Mitte November haben die Justizminister und Justizministerinnen der Länder in Berlin wieder zahlreiche aktuelle Themen diskutiert und auch Beschlüsse gefasst. Das Themenspektrum reichte diesmal vom Hochwasser im Juli über Veränderungen im Prozessrecht bis hin zur Strafbarkeit bei gefälschten Gesundheitszeugnissen. Auch die Digitalisierung in der Justiz nahm einen breiten Raum ein. Die für die Anwaltschaft interessantesten Tagesordnungspunkte sind nachstehend wiedergegeben.
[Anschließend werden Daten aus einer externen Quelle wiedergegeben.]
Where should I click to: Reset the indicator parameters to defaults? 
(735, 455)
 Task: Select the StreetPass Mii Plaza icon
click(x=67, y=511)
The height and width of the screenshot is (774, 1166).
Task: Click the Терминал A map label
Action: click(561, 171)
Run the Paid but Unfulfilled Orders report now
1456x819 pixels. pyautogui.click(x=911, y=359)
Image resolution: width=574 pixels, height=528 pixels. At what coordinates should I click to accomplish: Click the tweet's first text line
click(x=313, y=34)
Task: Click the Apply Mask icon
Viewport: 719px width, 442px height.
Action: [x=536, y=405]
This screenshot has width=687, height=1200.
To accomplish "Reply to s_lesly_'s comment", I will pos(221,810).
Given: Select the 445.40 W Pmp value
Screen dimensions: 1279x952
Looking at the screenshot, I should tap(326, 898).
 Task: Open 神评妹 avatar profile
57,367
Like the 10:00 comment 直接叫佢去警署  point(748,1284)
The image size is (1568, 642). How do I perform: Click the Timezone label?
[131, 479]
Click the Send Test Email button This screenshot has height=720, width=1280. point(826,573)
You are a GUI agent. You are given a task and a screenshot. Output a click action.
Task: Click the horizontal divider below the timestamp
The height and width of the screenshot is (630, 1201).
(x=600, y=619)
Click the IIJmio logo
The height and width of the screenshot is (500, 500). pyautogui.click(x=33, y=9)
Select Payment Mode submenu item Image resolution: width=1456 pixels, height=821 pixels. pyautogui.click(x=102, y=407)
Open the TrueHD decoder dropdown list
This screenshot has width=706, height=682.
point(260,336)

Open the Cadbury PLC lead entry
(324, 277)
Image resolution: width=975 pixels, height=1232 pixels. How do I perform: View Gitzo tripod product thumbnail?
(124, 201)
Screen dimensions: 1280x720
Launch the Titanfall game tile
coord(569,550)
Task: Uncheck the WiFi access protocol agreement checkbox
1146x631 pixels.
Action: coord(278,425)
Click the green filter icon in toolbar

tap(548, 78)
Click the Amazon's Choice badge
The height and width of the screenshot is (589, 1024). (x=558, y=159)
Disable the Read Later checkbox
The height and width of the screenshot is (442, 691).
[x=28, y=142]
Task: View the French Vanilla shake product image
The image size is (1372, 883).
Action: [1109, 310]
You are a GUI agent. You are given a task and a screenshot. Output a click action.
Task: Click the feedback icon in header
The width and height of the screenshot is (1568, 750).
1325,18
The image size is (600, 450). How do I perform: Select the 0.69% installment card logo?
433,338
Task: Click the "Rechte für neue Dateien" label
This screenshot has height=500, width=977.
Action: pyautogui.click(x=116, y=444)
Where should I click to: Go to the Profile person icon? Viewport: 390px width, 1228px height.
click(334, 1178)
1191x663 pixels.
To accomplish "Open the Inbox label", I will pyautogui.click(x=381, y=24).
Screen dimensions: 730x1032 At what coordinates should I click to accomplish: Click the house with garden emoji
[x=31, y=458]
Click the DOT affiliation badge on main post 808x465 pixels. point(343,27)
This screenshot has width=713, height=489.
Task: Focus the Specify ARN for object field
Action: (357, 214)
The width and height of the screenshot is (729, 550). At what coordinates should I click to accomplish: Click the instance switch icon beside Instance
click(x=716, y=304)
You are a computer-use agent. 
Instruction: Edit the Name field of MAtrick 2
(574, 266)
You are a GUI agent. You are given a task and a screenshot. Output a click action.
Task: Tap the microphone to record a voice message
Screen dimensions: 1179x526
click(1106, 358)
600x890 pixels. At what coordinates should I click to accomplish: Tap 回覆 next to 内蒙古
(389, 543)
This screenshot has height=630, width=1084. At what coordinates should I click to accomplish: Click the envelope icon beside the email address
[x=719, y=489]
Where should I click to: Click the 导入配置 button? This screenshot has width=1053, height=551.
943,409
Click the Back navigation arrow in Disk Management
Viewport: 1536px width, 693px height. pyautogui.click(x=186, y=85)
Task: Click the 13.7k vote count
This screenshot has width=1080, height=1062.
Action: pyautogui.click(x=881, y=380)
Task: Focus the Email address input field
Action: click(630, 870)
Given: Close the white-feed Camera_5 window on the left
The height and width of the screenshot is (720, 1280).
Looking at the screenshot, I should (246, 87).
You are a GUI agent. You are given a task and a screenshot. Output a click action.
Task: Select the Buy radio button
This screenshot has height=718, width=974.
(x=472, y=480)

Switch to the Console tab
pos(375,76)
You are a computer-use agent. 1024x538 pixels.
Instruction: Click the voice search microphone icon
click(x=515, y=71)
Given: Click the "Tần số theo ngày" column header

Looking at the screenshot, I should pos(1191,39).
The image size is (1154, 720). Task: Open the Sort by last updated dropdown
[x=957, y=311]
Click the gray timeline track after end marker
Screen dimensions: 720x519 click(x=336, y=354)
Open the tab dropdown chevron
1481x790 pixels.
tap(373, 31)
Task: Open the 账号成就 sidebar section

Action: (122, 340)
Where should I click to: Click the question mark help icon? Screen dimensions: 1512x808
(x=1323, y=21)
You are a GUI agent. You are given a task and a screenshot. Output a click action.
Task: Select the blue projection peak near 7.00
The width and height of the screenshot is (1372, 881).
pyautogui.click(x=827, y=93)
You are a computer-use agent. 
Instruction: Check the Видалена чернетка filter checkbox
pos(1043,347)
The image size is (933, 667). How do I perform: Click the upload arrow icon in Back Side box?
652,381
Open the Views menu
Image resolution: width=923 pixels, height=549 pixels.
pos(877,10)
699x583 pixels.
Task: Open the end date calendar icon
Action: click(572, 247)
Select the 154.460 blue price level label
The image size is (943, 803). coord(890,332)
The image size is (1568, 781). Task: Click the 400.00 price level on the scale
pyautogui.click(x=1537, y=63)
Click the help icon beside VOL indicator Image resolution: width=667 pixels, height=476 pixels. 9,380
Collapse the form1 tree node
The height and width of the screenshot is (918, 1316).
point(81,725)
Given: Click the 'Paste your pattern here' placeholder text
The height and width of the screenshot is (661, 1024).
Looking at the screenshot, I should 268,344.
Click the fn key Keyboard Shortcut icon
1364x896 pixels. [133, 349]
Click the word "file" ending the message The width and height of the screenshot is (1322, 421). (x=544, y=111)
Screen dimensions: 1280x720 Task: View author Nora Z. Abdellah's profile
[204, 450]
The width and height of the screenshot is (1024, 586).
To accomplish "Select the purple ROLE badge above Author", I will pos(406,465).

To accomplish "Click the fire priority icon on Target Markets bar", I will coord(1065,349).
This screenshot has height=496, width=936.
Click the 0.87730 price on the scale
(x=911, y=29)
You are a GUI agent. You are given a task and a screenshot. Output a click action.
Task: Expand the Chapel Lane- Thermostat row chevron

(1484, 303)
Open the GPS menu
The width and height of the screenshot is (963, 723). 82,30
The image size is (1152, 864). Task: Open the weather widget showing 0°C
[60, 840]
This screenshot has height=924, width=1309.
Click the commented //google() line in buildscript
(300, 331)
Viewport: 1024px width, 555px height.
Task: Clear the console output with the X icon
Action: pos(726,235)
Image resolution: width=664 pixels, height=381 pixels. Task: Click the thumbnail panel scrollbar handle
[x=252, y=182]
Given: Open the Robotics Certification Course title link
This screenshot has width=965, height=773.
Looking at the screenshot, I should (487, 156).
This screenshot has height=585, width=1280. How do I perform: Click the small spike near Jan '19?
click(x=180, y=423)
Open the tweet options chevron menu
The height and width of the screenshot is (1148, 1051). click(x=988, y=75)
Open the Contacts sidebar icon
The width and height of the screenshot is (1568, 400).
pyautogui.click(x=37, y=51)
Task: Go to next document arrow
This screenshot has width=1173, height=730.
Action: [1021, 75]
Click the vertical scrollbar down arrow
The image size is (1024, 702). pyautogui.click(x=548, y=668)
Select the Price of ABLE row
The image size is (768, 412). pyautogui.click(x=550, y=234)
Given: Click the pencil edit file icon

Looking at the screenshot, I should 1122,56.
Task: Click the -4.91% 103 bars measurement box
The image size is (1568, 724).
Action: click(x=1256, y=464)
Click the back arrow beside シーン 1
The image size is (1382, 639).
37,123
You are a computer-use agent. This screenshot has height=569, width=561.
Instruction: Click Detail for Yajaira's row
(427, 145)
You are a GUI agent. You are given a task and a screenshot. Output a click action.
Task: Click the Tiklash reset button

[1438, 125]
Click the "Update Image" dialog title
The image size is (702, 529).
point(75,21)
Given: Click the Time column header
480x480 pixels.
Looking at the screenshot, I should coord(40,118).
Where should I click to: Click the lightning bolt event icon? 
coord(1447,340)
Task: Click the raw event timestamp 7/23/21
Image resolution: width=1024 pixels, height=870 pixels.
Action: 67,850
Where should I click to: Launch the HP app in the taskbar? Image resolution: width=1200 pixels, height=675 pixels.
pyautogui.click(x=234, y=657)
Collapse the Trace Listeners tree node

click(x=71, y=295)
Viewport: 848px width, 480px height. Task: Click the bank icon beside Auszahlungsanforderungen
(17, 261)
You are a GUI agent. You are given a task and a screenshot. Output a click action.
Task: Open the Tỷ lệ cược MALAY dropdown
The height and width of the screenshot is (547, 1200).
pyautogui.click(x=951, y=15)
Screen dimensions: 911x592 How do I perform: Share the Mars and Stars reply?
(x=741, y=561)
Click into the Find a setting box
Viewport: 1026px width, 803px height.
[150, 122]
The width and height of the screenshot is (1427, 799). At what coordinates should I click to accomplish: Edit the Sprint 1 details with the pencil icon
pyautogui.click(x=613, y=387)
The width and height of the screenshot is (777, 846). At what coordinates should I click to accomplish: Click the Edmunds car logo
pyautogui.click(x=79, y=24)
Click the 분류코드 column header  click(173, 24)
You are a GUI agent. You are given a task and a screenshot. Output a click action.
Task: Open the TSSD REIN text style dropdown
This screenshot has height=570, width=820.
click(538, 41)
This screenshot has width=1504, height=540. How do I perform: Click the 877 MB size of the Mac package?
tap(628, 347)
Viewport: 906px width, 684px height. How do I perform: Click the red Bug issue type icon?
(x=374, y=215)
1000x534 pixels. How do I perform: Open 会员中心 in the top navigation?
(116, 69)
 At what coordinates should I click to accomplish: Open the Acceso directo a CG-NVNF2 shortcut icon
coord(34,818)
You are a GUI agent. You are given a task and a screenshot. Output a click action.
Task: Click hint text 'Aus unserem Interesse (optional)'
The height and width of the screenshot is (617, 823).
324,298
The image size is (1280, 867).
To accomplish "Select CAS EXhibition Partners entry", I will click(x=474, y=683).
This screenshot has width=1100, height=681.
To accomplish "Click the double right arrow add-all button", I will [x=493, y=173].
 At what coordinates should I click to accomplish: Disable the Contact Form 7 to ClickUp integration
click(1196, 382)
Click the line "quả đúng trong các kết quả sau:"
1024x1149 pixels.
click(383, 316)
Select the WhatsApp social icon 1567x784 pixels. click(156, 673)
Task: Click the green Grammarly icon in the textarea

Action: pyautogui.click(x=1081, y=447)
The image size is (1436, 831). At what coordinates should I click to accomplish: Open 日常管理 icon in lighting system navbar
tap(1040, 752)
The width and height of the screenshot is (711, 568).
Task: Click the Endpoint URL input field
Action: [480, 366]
  1. Verfahrens- und prozessrechtliche Fragen:

    a) Insolvenzantragspflicht bei Naturkatastrophen: Nach Auffassung der Justizminister trägt die Vorschrift des § 15a InsO zur Insolvenzantragspflicht, die eine Antragstellung innerhalb einer Höchstfrist von drei Wochen nach Eintritt der Zahlungsunfähigkeit und sechs Wochen nach Eintritt der Überschuldung vorsieht, der Sondersituation, in der sich ein durch eine Naturkatastrophe Geschädigter befindet, nicht in jedem Fall Rechnung. Gerade die dramatischen Starkregen- und Hochwasserereignisse aus dem Juli 2021 hätten verdeutlicht, dass sichergestellt werden müsse, dass den Betroffenen ausreichende Zeit für die Klärung bleibe, inwieweit die eingetretenen Schäden durch Versicherungsleistungen, staatliche Hilfeleistungen, Zins- und Tilgungsmoratorien und andere Maßnahmen ausgeglichen werden könnten. Das Bundesministerium der Justiz und für Verbraucherschutz (BMJV) wurde gebeten, eine allgemeine, für alle künftigen Fälle geltende und dauerhafte Regelung zur Insolvenzantragspflicht in Fällen von Naturkatastrophen vorzuschlagen, die ein "kurzfristiges und regelmäßig mit Rückwirkung versehenes Eingreifen des Bundesgesetzgebers im Einzelfall" entbehrlich mache und für alle Beteiligten mehr Klarheit und Rechtssicherheit schaffe. Zur damit in Zusammenhang stehenden Frage der Einführung einer Elementarschaden-Pflichtversicherung wollen die Ressortchefs zunächst die Ergebnisse einer Arbeitsgruppe abwarten, die im nächsten Frühjahr vorliegen sollen.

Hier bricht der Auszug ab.